TRY IT
The whole of the data, every line, should come back exactly the same.

(Source records)
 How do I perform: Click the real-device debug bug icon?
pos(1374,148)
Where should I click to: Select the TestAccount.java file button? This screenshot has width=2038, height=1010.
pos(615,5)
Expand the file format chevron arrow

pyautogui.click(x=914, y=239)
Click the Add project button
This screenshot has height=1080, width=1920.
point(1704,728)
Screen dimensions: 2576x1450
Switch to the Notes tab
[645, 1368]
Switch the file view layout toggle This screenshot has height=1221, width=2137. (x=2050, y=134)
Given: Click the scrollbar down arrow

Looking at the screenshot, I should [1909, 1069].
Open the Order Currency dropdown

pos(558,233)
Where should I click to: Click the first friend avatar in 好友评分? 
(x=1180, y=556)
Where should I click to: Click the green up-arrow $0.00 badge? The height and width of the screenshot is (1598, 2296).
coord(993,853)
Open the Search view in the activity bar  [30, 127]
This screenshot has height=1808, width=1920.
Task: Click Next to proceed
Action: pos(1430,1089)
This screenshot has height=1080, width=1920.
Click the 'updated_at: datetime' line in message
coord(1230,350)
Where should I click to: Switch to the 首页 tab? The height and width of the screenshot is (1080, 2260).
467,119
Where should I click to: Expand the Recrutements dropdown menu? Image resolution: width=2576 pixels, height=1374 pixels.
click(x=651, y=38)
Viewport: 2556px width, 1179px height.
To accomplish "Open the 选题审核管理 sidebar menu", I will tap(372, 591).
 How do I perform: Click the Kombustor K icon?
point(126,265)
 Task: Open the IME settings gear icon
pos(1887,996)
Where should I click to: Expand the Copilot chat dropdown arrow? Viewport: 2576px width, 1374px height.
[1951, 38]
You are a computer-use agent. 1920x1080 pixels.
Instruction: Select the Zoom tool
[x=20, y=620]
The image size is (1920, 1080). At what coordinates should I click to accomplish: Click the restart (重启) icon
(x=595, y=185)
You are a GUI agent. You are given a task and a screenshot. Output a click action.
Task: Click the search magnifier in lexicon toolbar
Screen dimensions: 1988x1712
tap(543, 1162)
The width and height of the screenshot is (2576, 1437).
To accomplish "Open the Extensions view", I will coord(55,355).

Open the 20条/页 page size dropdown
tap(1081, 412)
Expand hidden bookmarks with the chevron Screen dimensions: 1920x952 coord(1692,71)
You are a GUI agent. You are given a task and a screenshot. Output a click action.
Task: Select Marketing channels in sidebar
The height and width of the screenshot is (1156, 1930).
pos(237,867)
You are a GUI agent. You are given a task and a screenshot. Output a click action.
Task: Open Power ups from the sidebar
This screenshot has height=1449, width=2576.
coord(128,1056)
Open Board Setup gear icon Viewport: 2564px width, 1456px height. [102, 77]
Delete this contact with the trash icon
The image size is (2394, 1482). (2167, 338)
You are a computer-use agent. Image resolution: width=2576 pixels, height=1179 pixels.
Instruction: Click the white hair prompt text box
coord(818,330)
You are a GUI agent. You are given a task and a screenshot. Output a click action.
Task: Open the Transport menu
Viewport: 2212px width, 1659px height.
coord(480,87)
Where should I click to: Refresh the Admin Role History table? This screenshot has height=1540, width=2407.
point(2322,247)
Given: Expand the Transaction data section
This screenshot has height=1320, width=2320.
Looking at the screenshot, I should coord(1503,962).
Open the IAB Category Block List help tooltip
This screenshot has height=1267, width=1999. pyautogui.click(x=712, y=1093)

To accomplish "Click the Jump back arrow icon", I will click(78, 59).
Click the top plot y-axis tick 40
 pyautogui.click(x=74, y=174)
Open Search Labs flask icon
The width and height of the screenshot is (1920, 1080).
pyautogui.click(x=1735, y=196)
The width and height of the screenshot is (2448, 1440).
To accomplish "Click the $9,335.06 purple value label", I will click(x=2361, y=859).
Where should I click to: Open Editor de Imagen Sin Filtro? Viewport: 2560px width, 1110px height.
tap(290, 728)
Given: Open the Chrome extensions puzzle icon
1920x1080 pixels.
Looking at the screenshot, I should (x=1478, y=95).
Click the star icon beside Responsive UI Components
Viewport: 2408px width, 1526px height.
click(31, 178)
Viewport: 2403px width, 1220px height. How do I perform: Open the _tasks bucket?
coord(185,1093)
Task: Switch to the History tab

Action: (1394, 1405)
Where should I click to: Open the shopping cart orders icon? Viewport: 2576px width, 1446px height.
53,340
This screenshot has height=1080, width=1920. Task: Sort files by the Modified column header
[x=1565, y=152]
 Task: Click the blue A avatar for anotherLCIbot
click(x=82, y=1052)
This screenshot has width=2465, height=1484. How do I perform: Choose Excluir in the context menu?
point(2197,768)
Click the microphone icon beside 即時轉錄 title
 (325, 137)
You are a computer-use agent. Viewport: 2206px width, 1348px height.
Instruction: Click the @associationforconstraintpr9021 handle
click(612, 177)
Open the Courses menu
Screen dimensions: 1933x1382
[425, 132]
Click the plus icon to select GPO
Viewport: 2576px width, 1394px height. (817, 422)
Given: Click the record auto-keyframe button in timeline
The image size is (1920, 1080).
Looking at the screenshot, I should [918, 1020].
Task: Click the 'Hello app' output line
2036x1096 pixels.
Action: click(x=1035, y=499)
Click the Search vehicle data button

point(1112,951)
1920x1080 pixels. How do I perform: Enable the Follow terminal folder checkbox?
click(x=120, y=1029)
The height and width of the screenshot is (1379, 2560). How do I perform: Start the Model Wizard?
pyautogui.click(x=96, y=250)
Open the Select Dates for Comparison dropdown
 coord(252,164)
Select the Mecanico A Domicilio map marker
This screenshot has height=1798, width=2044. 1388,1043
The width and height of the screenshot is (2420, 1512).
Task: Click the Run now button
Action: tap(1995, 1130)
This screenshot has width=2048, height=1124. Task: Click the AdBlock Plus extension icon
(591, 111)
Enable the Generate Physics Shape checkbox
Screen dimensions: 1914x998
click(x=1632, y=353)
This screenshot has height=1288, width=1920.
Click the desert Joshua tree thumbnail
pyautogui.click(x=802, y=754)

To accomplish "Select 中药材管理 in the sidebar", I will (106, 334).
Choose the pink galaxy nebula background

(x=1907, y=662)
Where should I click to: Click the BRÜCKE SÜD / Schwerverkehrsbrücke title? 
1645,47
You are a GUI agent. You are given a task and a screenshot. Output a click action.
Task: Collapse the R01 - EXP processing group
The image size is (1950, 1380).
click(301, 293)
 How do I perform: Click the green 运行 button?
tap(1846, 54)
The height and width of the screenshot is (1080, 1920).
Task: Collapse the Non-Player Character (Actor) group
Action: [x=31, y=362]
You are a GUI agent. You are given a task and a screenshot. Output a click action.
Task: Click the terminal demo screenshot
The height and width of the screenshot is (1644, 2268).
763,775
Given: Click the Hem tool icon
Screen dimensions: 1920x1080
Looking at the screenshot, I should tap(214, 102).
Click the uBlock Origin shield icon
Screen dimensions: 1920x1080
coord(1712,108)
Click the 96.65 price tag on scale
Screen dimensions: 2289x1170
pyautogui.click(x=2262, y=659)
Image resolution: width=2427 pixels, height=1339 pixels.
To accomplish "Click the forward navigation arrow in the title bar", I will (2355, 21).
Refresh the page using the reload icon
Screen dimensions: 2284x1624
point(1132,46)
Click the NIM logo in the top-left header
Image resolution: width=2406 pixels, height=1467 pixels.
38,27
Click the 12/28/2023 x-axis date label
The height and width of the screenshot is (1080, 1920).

RESPONSE
 How do I perform: Click the real-device debug bug icon?
pos(1374,148)
Where should I click to: Select the TestAccount.java file button? This screenshot has width=2038, height=1010.
pos(615,5)
Expand the file format chevron arrow

pyautogui.click(x=914, y=239)
Click the Add project button
This screenshot has height=1080, width=1920.
point(1704,728)
Screen dimensions: 2576x1450
Switch to the Notes tab
[645, 1368]
Switch the file view layout toggle This screenshot has height=1221, width=2137. (x=2050, y=134)
Given: Click the scrollbar down arrow

Looking at the screenshot, I should [1909, 1069].
Open the Order Currency dropdown

pos(558,233)
Where should I click to: Click the first friend avatar in 好友评分? 
(x=1180, y=556)
Where should I click to: Click the green up-arrow $0.00 badge? The height and width of the screenshot is (1598, 2296).
coord(993,853)
Open the Search view in the activity bar  [30, 127]
This screenshot has height=1808, width=1920.
Task: Click Next to proceed
Action: pos(1430,1089)
This screenshot has height=1080, width=1920.
Click the 'updated_at: datetime' line in message
coord(1230,350)
Where should I click to: Switch to the 首页 tab? The height and width of the screenshot is (1080, 2260).
467,119
Where should I click to: Expand the Recrutements dropdown menu? Image resolution: width=2576 pixels, height=1374 pixels.
click(x=651, y=38)
Viewport: 2556px width, 1179px height.
To accomplish "Open the 选题审核管理 sidebar menu", I will tap(372, 591).
 How do I perform: Click the Kombustor K icon?
point(126,265)
 Task: Open the IME settings gear icon
pos(1887,996)
Where should I click to: Expand the Copilot chat dropdown arrow? Viewport: 2576px width, 1374px height.
[1951, 38]
You are a computer-use agent. 1920x1080 pixels.
Instruction: Select the Zoom tool
[x=20, y=620]
The image size is (1920, 1080). At what coordinates should I click to accomplish: Click the restart (重启) icon
(x=595, y=185)
You are a GUI agent. You are given a task and a screenshot. Output a click action.
Task: Click the search magnifier in lexicon toolbar
Screen dimensions: 1988x1712
tap(543, 1162)
The width and height of the screenshot is (2576, 1437).
To accomplish "Open the Extensions view", I will coord(55,355).

Open the 20条/页 page size dropdown
tap(1081, 412)
Expand hidden bookmarks with the chevron Screen dimensions: 1920x952 coord(1692,71)
You are a GUI agent. You are given a task and a screenshot. Output a click action.
Task: Select Marketing channels in sidebar
The height and width of the screenshot is (1156, 1930).
pos(237,867)
You are a GUI agent. You are given a task and a screenshot. Output a click action.
Task: Open Power ups from the sidebar
This screenshot has height=1449, width=2576.
coord(128,1056)
Open Board Setup gear icon Viewport: 2564px width, 1456px height. [102, 77]
Delete this contact with the trash icon
The image size is (2394, 1482). (2167, 338)
You are a computer-use agent. Image resolution: width=2576 pixels, height=1179 pixels.
Instruction: Click the white hair prompt text box
coord(818,330)
You are a GUI agent. You are given a task and a screenshot. Output a click action.
Task: Open the Transport menu
Viewport: 2212px width, 1659px height.
coord(480,87)
Where should I click to: Refresh the Admin Role History table? This screenshot has height=1540, width=2407.
point(2322,247)
Given: Expand the Transaction data section
This screenshot has height=1320, width=2320.
Looking at the screenshot, I should coord(1503,962).
Open the IAB Category Block List help tooltip
This screenshot has height=1267, width=1999. pyautogui.click(x=712, y=1093)

To accomplish "Click the Jump back arrow icon", I will click(78, 59).
Click the top plot y-axis tick 40
 pyautogui.click(x=74, y=174)
Open Search Labs flask icon
The width and height of the screenshot is (1920, 1080).
pyautogui.click(x=1735, y=196)
The width and height of the screenshot is (2448, 1440).
To accomplish "Click the $9,335.06 purple value label", I will click(x=2361, y=859).
Where should I click to: Open Editor de Imagen Sin Filtro? Viewport: 2560px width, 1110px height.
tap(290, 728)
Given: Open the Chrome extensions puzzle icon
1920x1080 pixels.
Looking at the screenshot, I should (x=1478, y=95).
Click the star icon beside Responsive UI Components
Viewport: 2408px width, 1526px height.
click(31, 178)
Viewport: 2403px width, 1220px height. How do I perform: Open the _tasks bucket?
coord(185,1093)
Task: Switch to the History tab

Action: (1394, 1405)
Where should I click to: Open the shopping cart orders icon? Viewport: 2576px width, 1446px height.
53,340
This screenshot has height=1080, width=1920. Task: Sort files by the Modified column header
[x=1565, y=152]
 Task: Click the blue A avatar for anotherLCIbot
click(x=82, y=1052)
This screenshot has width=2465, height=1484. How do I perform: Choose Excluir in the context menu?
point(2197,768)
Click the microphone icon beside 即時轉錄 title
 (325, 137)
You are a computer-use agent. Viewport: 2206px width, 1348px height.
Instruction: Click the @associationforconstraintpr9021 handle
click(612, 177)
Open the Courses menu
Screen dimensions: 1933x1382
[425, 132]
Click the plus icon to select GPO
Viewport: 2576px width, 1394px height. (817, 422)
Given: Click the record auto-keyframe button in timeline
The image size is (1920, 1080).
Looking at the screenshot, I should [918, 1020].
Task: Click the 'Hello app' output line
2036x1096 pixels.
Action: click(x=1035, y=499)
Click the Search vehicle data button

point(1112,951)
1920x1080 pixels. How do I perform: Enable the Follow terminal folder checkbox?
click(x=120, y=1029)
The height and width of the screenshot is (1379, 2560). How do I perform: Start the Model Wizard?
pyautogui.click(x=96, y=250)
Open the Select Dates for Comparison dropdown
 coord(252,164)
Select the Mecanico A Domicilio map marker
This screenshot has height=1798, width=2044. 1388,1043
The width and height of the screenshot is (2420, 1512).
Task: Click the Run now button
Action: tap(1995, 1130)
This screenshot has width=2048, height=1124. Task: Click the AdBlock Plus extension icon
(591, 111)
Enable the Generate Physics Shape checkbox
Screen dimensions: 1914x998
click(x=1632, y=353)
This screenshot has height=1288, width=1920.
Click the desert Joshua tree thumbnail
pyautogui.click(x=802, y=754)

To accomplish "Select 中药材管理 in the sidebar", I will (106, 334).
Choose the pink galaxy nebula background

(x=1907, y=662)
Where should I click to: Click the BRÜCKE SÜD / Schwerverkehrsbrücke title? 
1645,47
You are a GUI agent. You are given a task and a screenshot. Output a click action.
Task: Collapse the R01 - EXP processing group
The image size is (1950, 1380).
click(301, 293)
 How do I perform: Click the green 运行 button?
tap(1846, 54)
The height and width of the screenshot is (1080, 1920).
Task: Collapse the Non-Player Character (Actor) group
Action: [x=31, y=362]
You are a GUI agent. You are given a task and a screenshot. Output a click action.
Task: Click the terminal demo screenshot
The height and width of the screenshot is (1644, 2268).
763,775
Given: Click the Hem tool icon
Screen dimensions: 1920x1080
Looking at the screenshot, I should tap(214, 102).
Click the uBlock Origin shield icon
Screen dimensions: 1920x1080
coord(1712,108)
Click the 96.65 price tag on scale
Screen dimensions: 2289x1170
pyautogui.click(x=2262, y=659)
Image resolution: width=2427 pixels, height=1339 pixels.
To accomplish "Click the forward navigation arrow in the title bar", I will (2355, 21).
Refresh the page using the reload icon
Screen dimensions: 2284x1624
point(1132,46)
Click the NIM logo in the top-left header
Image resolution: width=2406 pixels, height=1467 pixels.
38,27
Click the 12/28/2023 x-axis date label
The height and width of the screenshot is (1080, 1920).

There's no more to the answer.